Journal LOX
Dreadlocks, locks et langage : nommer avec justesse
Les mots ont des histoires, des usages et des sensibilités différentes ; aucun raccourci ne les résume tous.

- Niveau
- Intermédiaire
- Temps de lecture
- 7 min
- Auteur
- Lionel Rhinan
- Publie le
- 2026-07-25
- Revu le
- 2026-07-25
- Source
- Contenu de reference
Un mot n’est pas toute l’histoire
Le terme « dreadlocks » circule dans des contextes historiques, religieux, musicaux et commerciaux différents. Certaines personnes le revendiquent ; d’autres préfèrent « locks » ou un nom propre à leur tradition. Présenter une seule étymologie comme définitivement prouvée efface cette pluralité. La première justesse consiste à demander le mot choisi par la personne concernée.

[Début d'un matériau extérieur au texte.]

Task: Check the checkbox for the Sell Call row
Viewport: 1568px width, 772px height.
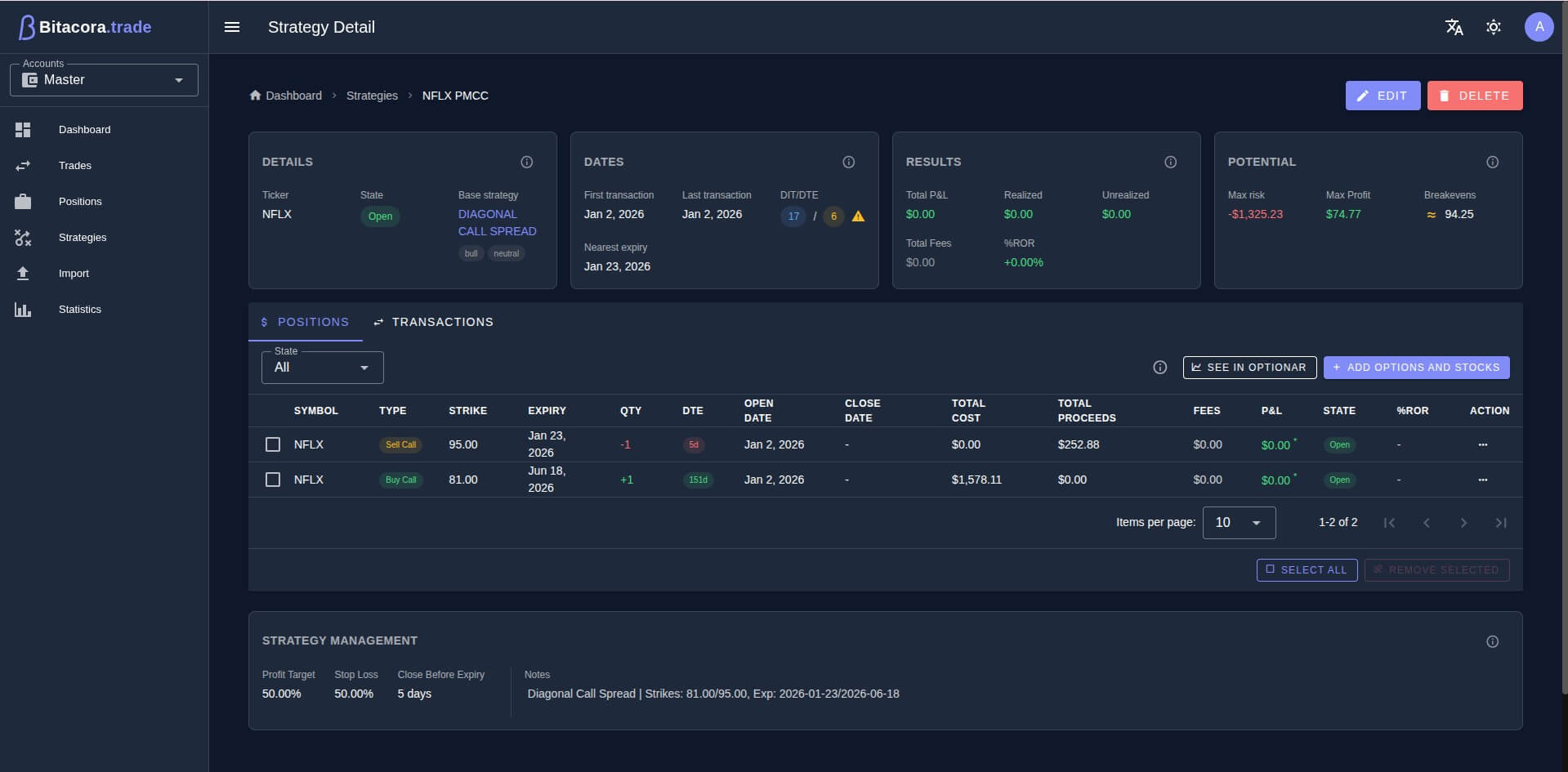Action: tap(273, 444)
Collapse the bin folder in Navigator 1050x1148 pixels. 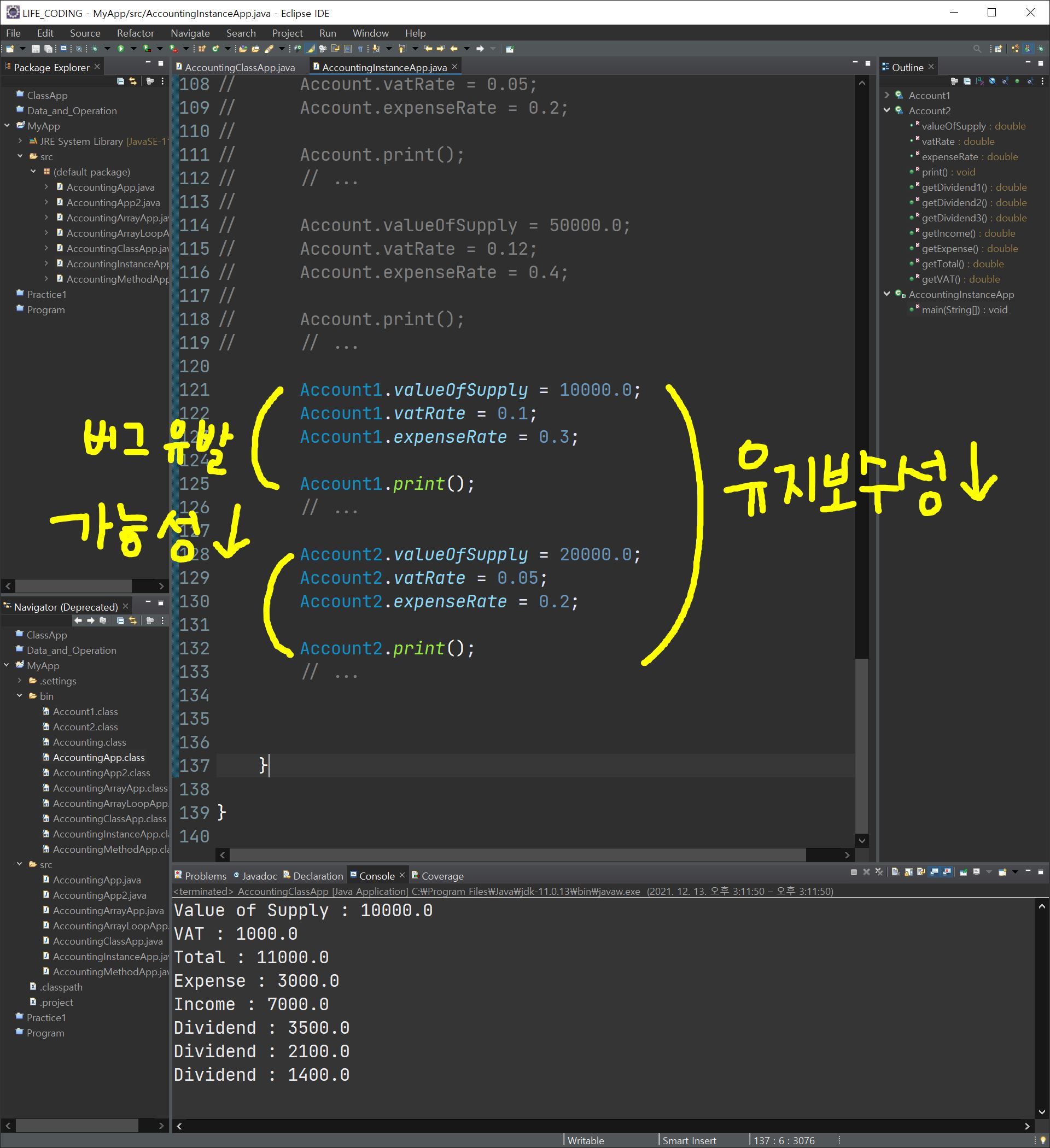click(20, 696)
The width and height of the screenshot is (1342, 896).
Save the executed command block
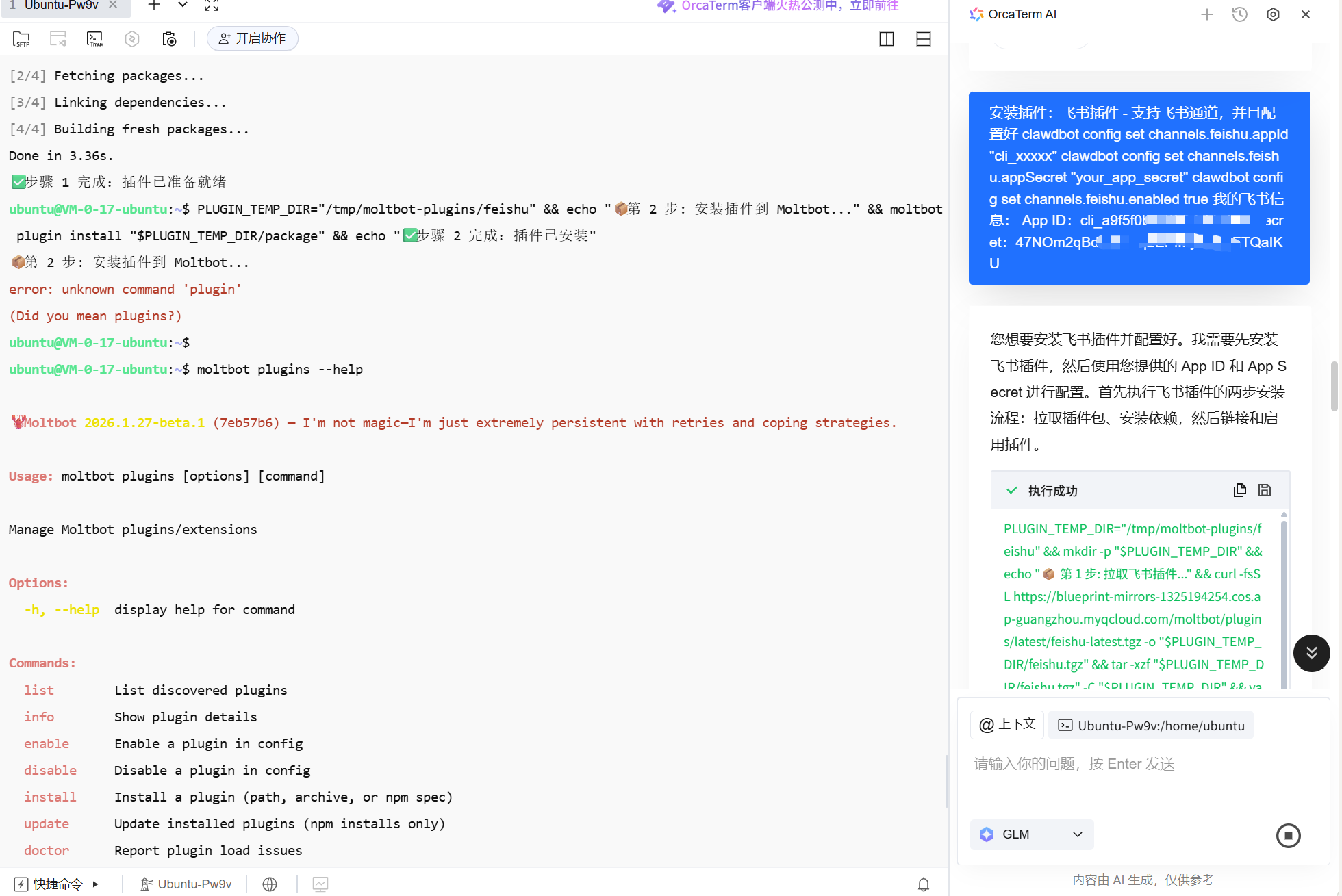(x=1265, y=490)
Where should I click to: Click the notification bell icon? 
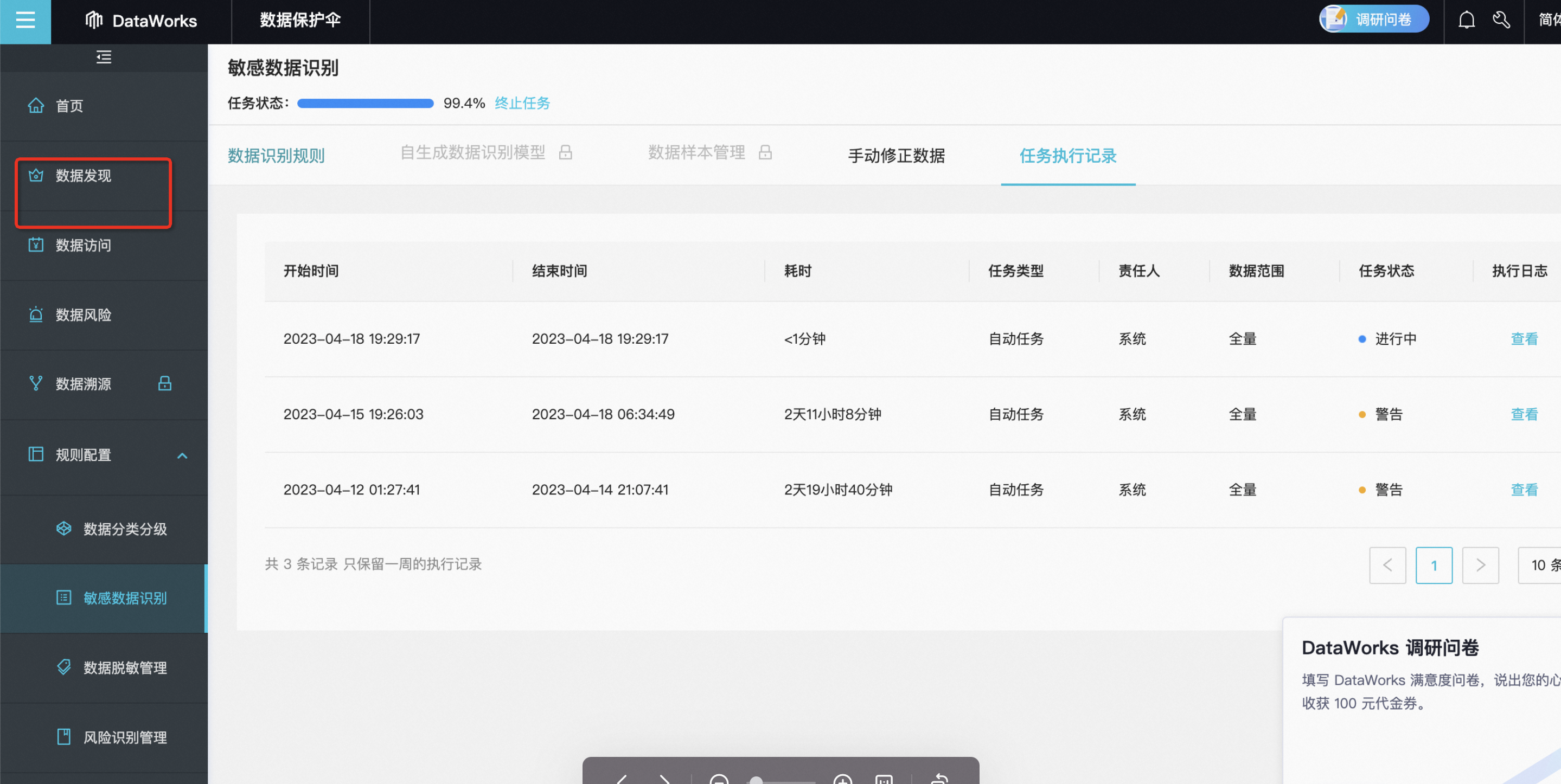coord(1466,21)
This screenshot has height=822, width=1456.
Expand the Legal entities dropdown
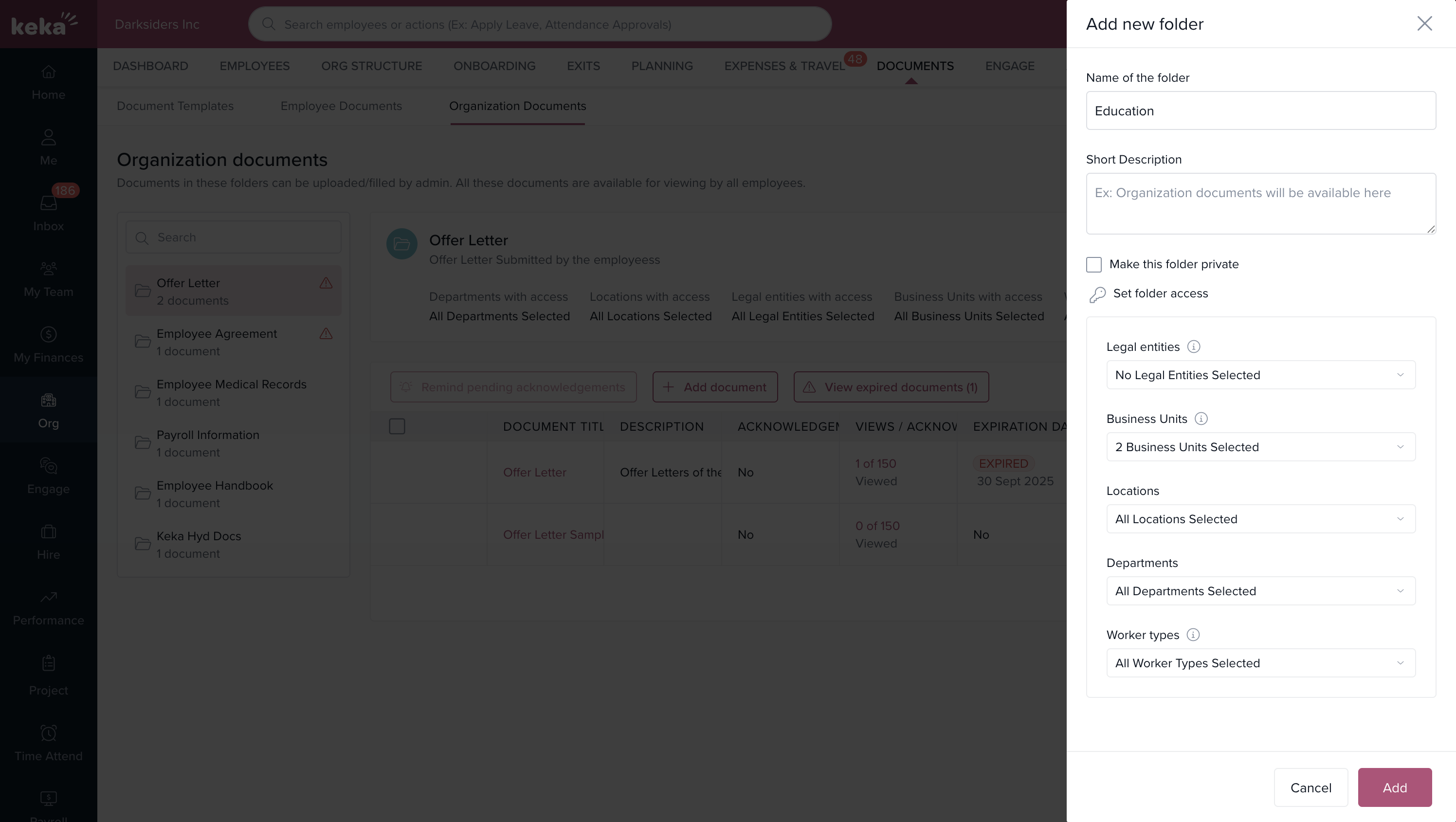(1260, 375)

Éviter les récits trop propres
Les cheveux emmêlés, nattés, feutrés ou portés en longues mèches existent dans de nombreuses sociétés. Cela ne transforme pas toutes ces pratiques en une origine unique des locks contemporaines. Une ressemblance visuelle n’est pas une filiation démontrée. Chaque récit demande des sources, une période, une région et une communauté.
Locks dans la Maison
LOXPIRATION utilise principalement « locks » parce que ce mot est choisi dans son corpus et par une partie de ses publics afro-diasporiques. Ce choix éditorial n’interdit pas les autres usages. Il indique un point de vue situé et reste ouvert à la correction lorsqu’une communauté nomme autrement sa propre pratique.
Nommer une personne
Dans un entretien, une fiche ou une légende, reprends les mots de la personne. N’attribue pas une identité spirituelle ou politique à partir d’une coiffure. Le langage juste transmet une histoire sans enfermer le porteur dans l’interprétation de celui qui regarde.